◆ Task brief
Among the entries that follow, the required portion opens with the line containing "Click the Telephone" and closes with the line containing "The height and width of the screenshot is (450, 868).". Give that portion again exactly, and nothing else.

◆ Data for this task
_ _ _ _ _

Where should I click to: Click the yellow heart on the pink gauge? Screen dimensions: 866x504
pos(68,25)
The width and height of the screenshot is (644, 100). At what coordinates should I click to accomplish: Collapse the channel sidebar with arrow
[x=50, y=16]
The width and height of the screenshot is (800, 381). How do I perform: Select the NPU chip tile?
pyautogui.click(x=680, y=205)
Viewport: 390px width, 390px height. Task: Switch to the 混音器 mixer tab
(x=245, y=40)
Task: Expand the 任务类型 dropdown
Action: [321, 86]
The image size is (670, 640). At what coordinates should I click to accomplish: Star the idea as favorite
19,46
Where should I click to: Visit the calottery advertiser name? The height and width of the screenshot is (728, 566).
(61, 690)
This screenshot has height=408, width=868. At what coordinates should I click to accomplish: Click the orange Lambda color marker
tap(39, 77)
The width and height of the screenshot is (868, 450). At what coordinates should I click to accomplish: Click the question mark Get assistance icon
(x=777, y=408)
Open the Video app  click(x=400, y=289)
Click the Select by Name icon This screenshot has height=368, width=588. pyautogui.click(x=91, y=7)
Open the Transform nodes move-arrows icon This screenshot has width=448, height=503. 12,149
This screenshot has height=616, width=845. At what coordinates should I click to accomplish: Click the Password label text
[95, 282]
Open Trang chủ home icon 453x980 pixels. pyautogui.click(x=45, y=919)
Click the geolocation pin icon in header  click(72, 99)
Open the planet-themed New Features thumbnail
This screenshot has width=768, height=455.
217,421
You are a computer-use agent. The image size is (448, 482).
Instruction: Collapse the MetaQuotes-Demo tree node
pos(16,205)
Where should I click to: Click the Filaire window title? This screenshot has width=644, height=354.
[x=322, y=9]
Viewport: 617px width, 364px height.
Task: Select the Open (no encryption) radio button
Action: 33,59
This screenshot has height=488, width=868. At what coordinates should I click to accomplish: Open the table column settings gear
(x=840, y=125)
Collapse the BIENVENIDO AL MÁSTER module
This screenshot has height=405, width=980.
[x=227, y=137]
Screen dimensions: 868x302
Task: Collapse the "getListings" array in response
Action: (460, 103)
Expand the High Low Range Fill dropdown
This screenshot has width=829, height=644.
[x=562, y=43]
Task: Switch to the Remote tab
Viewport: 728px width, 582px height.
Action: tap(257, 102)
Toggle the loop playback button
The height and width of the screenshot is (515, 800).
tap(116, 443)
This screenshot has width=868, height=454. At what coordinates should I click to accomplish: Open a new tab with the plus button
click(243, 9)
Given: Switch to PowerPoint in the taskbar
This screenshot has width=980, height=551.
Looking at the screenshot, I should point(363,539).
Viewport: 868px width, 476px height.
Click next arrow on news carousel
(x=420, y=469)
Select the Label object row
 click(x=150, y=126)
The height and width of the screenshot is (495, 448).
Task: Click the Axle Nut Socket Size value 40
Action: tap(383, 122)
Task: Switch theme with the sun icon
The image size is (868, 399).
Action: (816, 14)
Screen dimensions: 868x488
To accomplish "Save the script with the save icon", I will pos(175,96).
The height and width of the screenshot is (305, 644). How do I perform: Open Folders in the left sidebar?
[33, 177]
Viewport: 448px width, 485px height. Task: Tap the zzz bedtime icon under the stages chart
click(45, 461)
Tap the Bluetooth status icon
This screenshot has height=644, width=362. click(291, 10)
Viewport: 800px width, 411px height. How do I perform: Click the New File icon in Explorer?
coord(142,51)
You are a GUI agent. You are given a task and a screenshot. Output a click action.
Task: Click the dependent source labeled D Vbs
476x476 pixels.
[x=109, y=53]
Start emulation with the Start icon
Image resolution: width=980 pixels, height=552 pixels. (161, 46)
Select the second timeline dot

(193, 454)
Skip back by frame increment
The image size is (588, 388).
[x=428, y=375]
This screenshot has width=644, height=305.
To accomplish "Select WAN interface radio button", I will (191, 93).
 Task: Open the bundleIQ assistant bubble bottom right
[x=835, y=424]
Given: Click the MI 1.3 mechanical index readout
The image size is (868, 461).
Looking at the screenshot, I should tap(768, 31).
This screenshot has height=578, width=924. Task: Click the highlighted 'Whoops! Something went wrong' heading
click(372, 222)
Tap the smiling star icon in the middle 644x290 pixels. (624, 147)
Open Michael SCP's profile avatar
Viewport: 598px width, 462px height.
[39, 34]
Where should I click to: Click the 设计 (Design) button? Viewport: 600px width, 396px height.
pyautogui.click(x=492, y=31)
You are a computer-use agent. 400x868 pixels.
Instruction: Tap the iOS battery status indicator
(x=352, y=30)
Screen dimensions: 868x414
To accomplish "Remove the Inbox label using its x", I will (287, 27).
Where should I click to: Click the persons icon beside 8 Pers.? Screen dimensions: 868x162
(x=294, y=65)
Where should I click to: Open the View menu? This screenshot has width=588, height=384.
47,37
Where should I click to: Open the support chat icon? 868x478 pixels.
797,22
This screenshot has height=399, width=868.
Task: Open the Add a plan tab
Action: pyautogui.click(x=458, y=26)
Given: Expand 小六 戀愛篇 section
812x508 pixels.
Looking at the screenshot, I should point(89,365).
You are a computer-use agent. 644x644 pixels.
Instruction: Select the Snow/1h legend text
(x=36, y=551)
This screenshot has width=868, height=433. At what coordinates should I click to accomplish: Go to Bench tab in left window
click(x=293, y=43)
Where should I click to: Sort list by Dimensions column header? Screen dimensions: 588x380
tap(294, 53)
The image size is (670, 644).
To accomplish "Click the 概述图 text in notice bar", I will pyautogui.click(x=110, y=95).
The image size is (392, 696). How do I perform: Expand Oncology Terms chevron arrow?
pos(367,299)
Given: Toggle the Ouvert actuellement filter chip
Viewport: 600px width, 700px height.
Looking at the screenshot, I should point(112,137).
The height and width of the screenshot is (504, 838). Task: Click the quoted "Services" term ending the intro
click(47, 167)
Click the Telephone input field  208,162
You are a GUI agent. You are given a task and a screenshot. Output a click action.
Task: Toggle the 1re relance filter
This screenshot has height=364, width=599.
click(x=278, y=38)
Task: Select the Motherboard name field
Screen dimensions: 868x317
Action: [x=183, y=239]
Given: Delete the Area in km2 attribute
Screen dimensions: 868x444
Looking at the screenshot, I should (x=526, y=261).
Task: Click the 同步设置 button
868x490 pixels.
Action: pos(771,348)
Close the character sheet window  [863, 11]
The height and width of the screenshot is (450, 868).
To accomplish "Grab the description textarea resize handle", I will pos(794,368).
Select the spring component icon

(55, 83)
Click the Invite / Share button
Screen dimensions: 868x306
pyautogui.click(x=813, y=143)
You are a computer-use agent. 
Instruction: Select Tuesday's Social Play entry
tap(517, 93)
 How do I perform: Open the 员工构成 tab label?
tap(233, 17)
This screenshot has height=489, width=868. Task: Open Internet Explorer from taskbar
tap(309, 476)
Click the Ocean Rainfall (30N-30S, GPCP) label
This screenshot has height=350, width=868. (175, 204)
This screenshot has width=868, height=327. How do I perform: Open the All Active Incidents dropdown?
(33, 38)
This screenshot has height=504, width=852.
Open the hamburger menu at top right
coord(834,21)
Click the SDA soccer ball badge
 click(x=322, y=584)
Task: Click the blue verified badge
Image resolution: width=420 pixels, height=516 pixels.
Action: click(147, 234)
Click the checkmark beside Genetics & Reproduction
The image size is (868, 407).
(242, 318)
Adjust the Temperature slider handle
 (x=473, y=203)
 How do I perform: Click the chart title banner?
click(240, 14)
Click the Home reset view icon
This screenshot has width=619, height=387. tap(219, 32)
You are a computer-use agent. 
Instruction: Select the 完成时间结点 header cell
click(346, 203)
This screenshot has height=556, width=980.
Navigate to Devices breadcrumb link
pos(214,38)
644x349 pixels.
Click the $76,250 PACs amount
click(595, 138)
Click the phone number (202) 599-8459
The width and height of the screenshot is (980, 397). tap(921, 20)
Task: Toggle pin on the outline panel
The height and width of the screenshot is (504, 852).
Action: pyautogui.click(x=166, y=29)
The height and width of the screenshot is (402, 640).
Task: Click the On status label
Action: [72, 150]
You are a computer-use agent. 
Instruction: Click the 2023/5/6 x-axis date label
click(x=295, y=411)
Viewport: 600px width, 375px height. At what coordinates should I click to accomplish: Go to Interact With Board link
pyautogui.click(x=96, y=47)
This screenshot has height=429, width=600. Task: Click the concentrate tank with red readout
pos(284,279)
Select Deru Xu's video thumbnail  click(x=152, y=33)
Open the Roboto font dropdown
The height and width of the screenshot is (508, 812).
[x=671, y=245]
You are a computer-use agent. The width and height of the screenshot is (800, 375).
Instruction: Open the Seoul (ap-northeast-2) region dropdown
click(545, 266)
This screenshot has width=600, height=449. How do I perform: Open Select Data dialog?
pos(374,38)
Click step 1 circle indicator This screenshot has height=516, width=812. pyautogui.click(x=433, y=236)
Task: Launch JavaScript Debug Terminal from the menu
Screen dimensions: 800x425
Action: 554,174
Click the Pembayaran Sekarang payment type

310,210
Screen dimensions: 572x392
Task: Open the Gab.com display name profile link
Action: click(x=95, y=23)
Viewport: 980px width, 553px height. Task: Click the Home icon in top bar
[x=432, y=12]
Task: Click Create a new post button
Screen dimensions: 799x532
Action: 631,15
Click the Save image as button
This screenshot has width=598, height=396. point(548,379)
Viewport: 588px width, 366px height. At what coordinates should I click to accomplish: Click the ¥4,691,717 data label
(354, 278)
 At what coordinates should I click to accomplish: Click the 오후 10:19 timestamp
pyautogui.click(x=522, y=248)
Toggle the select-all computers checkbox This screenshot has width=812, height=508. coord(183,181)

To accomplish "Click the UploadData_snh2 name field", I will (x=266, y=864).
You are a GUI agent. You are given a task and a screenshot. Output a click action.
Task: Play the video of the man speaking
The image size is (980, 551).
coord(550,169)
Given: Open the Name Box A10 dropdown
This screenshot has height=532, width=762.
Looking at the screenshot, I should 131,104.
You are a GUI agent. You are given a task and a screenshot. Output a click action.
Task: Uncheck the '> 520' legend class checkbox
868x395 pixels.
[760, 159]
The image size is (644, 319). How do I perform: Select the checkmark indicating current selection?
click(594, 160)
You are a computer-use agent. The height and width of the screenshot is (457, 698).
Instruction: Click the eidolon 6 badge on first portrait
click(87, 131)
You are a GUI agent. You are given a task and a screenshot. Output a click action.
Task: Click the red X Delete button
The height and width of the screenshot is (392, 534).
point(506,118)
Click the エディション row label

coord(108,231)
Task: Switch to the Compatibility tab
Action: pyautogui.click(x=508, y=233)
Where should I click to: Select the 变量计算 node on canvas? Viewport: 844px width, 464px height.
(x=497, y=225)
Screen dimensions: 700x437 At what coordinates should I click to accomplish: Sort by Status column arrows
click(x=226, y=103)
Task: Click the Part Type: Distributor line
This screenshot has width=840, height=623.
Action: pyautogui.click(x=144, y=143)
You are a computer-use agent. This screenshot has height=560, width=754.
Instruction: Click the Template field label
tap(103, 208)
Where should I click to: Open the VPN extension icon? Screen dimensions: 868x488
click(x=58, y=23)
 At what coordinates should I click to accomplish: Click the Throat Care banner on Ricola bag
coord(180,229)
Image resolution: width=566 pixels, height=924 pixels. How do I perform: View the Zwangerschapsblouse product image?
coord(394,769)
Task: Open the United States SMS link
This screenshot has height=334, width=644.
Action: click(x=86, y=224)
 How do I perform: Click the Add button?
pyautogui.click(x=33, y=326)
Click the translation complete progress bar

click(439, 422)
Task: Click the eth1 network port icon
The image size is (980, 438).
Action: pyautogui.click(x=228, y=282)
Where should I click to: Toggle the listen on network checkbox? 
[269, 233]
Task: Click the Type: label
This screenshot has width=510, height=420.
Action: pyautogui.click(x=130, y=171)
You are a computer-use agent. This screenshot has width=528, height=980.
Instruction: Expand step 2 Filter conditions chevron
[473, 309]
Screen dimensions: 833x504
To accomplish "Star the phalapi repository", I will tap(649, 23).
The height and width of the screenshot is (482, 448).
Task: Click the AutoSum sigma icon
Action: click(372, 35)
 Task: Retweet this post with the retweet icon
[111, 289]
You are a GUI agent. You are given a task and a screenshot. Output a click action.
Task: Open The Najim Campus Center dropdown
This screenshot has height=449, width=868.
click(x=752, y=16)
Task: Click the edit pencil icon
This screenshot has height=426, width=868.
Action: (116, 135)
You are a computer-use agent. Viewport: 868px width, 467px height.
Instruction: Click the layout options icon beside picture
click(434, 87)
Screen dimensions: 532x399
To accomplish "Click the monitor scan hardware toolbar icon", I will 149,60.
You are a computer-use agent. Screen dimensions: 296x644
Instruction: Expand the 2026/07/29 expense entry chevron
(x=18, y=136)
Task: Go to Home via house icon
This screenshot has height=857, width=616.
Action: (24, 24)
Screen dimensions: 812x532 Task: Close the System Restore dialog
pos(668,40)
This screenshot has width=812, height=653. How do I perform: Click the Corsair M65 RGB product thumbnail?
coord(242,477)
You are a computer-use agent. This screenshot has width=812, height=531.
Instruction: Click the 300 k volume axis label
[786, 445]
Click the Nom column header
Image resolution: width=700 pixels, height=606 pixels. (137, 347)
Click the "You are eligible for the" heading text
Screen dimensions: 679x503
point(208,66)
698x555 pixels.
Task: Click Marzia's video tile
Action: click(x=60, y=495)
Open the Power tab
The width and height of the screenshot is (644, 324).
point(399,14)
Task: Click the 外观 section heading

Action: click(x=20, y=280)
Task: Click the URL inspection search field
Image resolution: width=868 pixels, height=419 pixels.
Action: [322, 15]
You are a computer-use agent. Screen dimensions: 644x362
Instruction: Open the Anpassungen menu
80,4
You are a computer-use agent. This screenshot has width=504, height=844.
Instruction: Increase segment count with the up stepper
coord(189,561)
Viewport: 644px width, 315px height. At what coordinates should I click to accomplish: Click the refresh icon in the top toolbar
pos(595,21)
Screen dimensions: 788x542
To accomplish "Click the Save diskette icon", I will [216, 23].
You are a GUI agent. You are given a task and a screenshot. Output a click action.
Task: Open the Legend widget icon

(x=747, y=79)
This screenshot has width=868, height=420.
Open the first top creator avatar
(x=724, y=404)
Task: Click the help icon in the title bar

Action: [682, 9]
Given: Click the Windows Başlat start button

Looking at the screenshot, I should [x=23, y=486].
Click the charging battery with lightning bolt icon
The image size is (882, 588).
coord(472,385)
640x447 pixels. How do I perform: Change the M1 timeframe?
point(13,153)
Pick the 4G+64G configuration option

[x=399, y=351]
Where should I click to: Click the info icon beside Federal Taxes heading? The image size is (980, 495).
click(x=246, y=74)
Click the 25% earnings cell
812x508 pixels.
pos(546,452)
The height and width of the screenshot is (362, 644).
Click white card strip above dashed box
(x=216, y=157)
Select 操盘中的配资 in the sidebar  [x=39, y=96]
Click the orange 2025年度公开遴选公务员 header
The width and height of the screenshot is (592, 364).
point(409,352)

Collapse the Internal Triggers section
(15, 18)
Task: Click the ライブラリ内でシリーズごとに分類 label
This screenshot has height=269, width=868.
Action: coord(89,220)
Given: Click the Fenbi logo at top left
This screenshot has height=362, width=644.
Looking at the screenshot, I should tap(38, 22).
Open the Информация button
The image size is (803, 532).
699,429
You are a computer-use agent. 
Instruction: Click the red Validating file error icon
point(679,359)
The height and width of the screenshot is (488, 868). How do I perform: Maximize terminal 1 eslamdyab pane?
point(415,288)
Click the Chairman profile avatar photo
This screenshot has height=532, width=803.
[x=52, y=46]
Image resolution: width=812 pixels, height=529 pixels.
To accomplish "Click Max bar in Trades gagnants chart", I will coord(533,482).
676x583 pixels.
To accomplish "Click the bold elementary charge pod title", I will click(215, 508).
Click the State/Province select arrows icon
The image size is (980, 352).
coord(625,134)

_ _ _ _ _

◆ Result of this exercise
Click the Telephone input field  208,162
You are a GUI agent. You are given a task and a screenshot. Output a click action.
Task: Toggle the 1re relance filter
This screenshot has height=364, width=599.
click(x=278, y=38)
Task: Select the Motherboard name field
Screen dimensions: 868x317
Action: [x=183, y=239]
Given: Delete the Area in km2 attribute
Screen dimensions: 868x444
Looking at the screenshot, I should (x=526, y=261).
Task: Click the 同步设置 button
868x490 pixels.
Action: pos(771,348)
Close the character sheet window  [863, 11]
The height and width of the screenshot is (450, 868).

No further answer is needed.